Certainly United States v. Karo, 468 U.S. 705, 104 S.Ct. 3296, 82 L.Ed.2d 530 (1984), upon which Judge Williams relies, does not confer authority on the courts of appeals to decide questions in favor of the government in criminal cases where the government does not even argue them. The issue which the Supreme Court reached in that case — whether a warrant was nevertheless justified by untainted evidence (after holding that other evidence was tainted) — was expressly raised by the government in the court of appeals. See, United States v. Karo, 710 F.2d 1433, 1440-41 (10th Cir.1983). To be sure, Justice Stevens objected that the question exceeded the scope of the writ of certiorari, see Karo, 468 U.S. at 736, 104 S.Ct. at 3314 (Stevens, J., dissenting), but that is a question that goes to the Court’s management of issues presented to it and decidedly does not even implicate an issue of the government’s waiver. Nor can it be said, in any case, that the question whether or not an error is harmless is somehow not a significant or “main” issue. It is one of the more difficult analytic questions that appellate judges encounter — the resolution of which is not without significance to defendants.

It is difficult, moreover, to see a principled stopping place to Judge Williams’ balancing test. Should we be willing to overlook counsel’s failure to raise a clearly winning argument — even in civil cases — if by doing so we can save the expense of a new trial (or other societal costs)? Or is this a rule for criminal cases only? And if it is the latter, is that because the courts have some unstated responsibility to help the government in its prosecution of defendants? I think not — we have only the duty to apply the law neutrally in both criminal and civil cases.

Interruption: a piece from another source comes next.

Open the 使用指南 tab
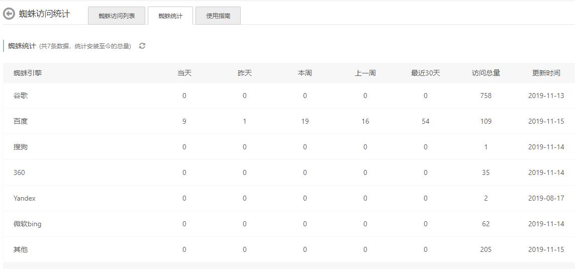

When judges think of themselves as bearing responsibility for the results dictated by a neutral application of the law, whether in the civil or criminal field, they tend to exceed appropriate bounds of judicial restraint. By compromising its neutrality, I think the court does so here. That “cost” far exceeds the costs of a new trial for Pryce arid Antonio.4

. The concurrence relies on United States v. Hasting, 461 U.S. 499, 103 S.Ct. 1974, 76 L.Ed.2d 96 (1983), but Hasting held only that courts may not ignore the harmless error doctrine simply because they are proceeding under their supervisory powers. See 461 U.S. at 505, 103 S.Ct. at 1979. There is no indication that the government did not argue that the error was harmless.

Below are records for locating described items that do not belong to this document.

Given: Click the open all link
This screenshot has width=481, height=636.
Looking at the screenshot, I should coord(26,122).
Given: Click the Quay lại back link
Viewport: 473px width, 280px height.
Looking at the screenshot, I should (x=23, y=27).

. The distinction between not citing a case and not raising an argument is so well-known as to be beyond dispute. The former never bars a court from relying on the precedent; the latter virtually always precludes the court from relying on the argument.

. The Giovannetti court originally held that the government waives harmless error when it fails to raise the issue. See United States v. Giovannetti, 919 F.2d 1223, 1229 (7th Cir.1990).

. In this case there will have to be a new trial for Gaskins anyway (with which the proceeding for Pryce and Antonio could again be consolidated), so the cost of holding the government to its waiver of the issue will not be high. And I *97rather doubt the government would make this mistake (if it is a mistake) again.